Israel Folau has been seen in public for the first time since making anti-gay comments that have effectively ended his Australian rugby career.

Rugby Australia (RA) released a statement saying it plans to terminate the Wallabies star's contract after he sparked controversy by posting a message on Instagram declaring "hell awaits" homosexuals unless they repent for their "sins".

Folau was spotted at a cafe in Sydney's eastern suburbs with his wife Maria and two other men.

The 30-year-old was asked by reporters if he had any regrets over the comments, to which he replied "no" before getting into a car and driving away, reports 7News.


Folau's appearance comes after it was revealed RA had tried to contact Folau and his representatives in the wake of the scandal, only for phone calls to go unreturned.

Folau has been slammed for his comments as sports stars, sponsors and even New Zealand Prime Minister Jacinda Ardern took aim at the Waratahs flyer.
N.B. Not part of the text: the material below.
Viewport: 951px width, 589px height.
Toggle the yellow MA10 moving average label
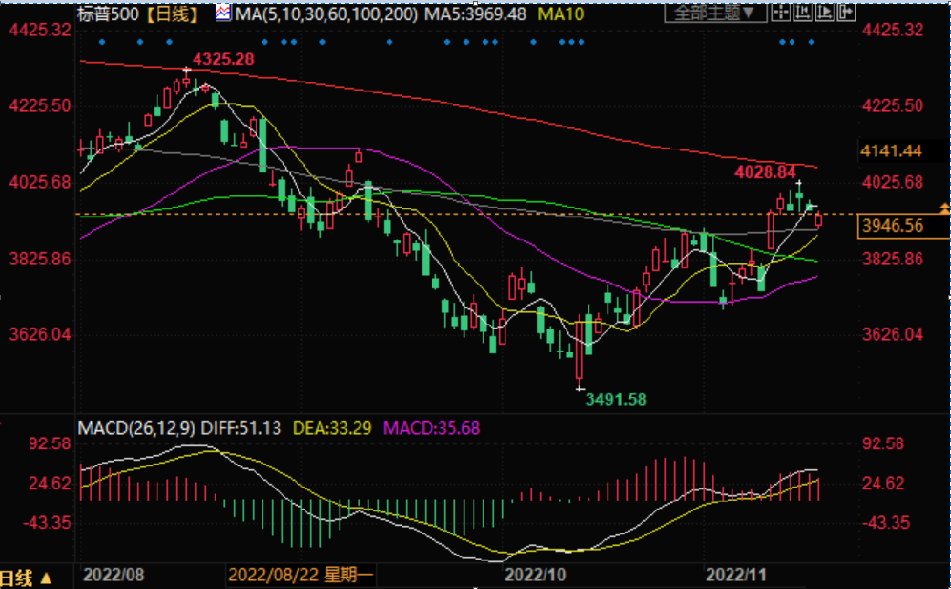[x=563, y=14]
"Obviously at a personal level I clearly don't agree with what he said, and (I'm) very mindful of the fact that he is for many a role model. He's a person in a position of influence and I think that with that comes responsibility," Ardern said.
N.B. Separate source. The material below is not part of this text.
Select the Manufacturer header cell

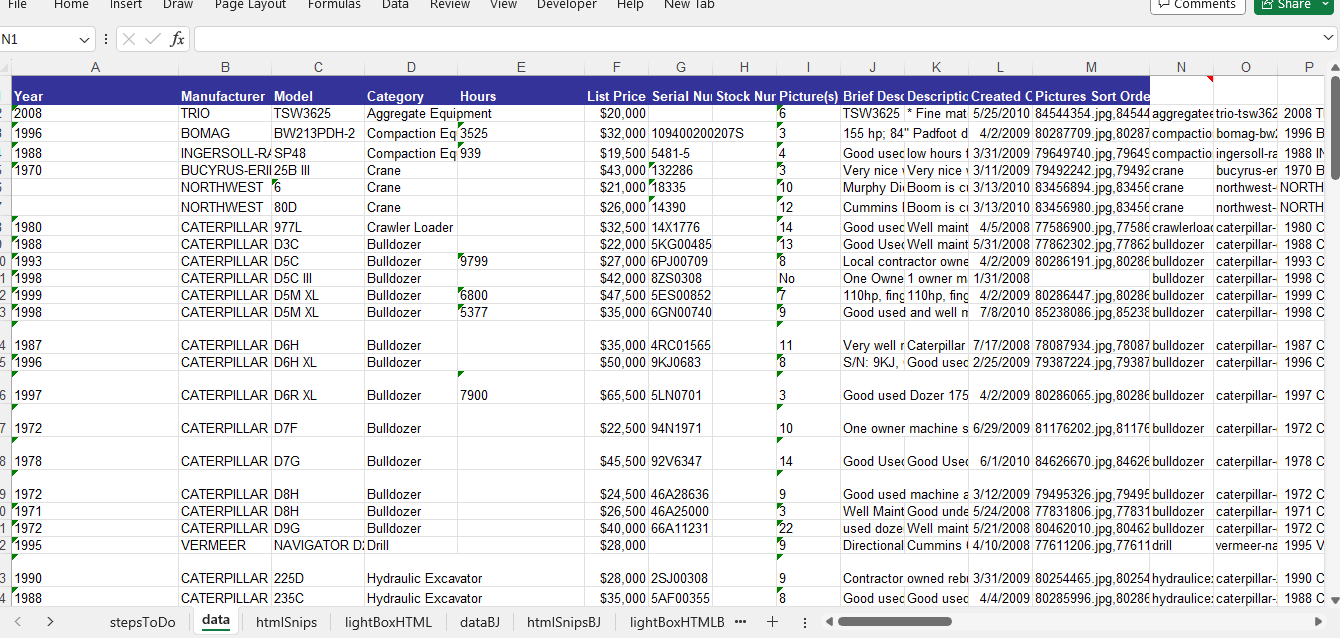click(223, 96)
"I'm particularly mindful of young people who are members of our rainbow community, there is a lot of vulnerability there. As I say, I totally disagree with what he's said and the way he's using his platform."
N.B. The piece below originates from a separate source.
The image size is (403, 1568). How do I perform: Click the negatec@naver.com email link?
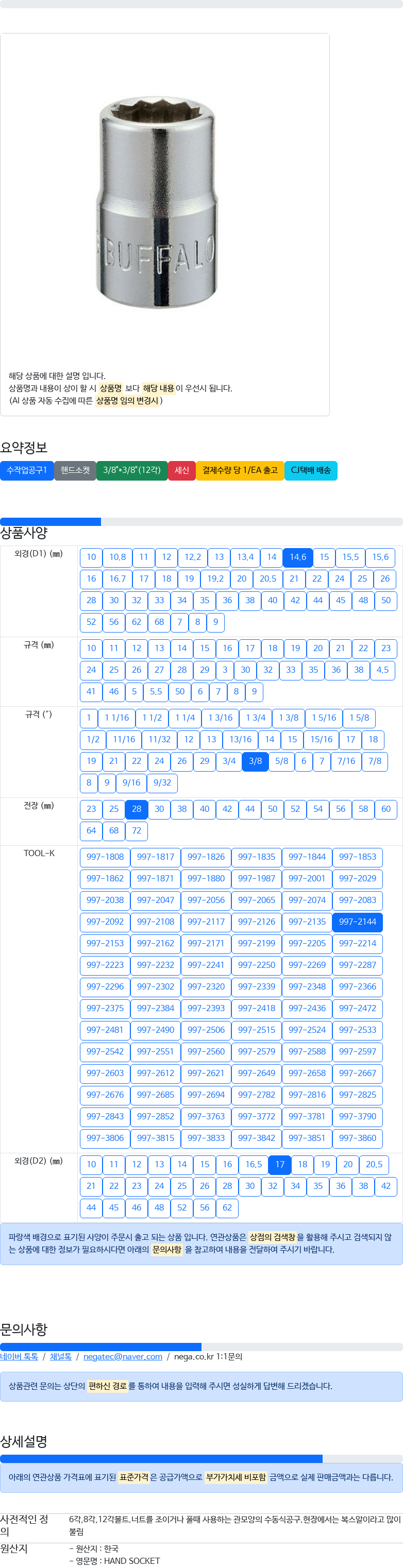click(x=123, y=1357)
Wallabies major sponsor Qantas, who threatened to pull its sponsorship last year following a series of provocative posts from Folau, also hit out over his latest post.

Sport Australia boss Kate Palmer commended Rugby Australia's strong stance against discrimination and vilification and urged all sports to follow suit. She says RA's plan to tear up Folau's multimillion-dollar contract is a big step to ensuring safer sporting environments for all Australians.

"Discrimination is unacceptable and cannot be tolerated in any sport or recreation environment, at whatever level," Palmer said.

"Everyone is entitled to their own views but expressing divisive and discriminatory beliefs is harmful to sport and the broader Australian community.


"When people of influence use their public profiles to demean and discriminate, we cannot allow such divisive comments to go unchecked.

"As a sporting industry, we must stand together and call out against any form of discrimination whether it is based on sexuality, race, gender or disability."

While speculation mounts as to the next step in Folau's sporting career, the NRL has put to bed any suggestions he will return to the code where he first made a name for himself.

ARLC chairman Peter Beattie said the dual international failed the character test and the league would not register a contract.

"Israel Folau fails the NRL's inclusiveness culture, which is a policy strongly supported by the ARLC," Beattie told AAP. "The ARLC therefore would not support his registration to play NRL."

Folau played 91 matches for Melbourne and Brisbane as well as eight State of Origins and eight Tests before switching to the AF Land rugby union.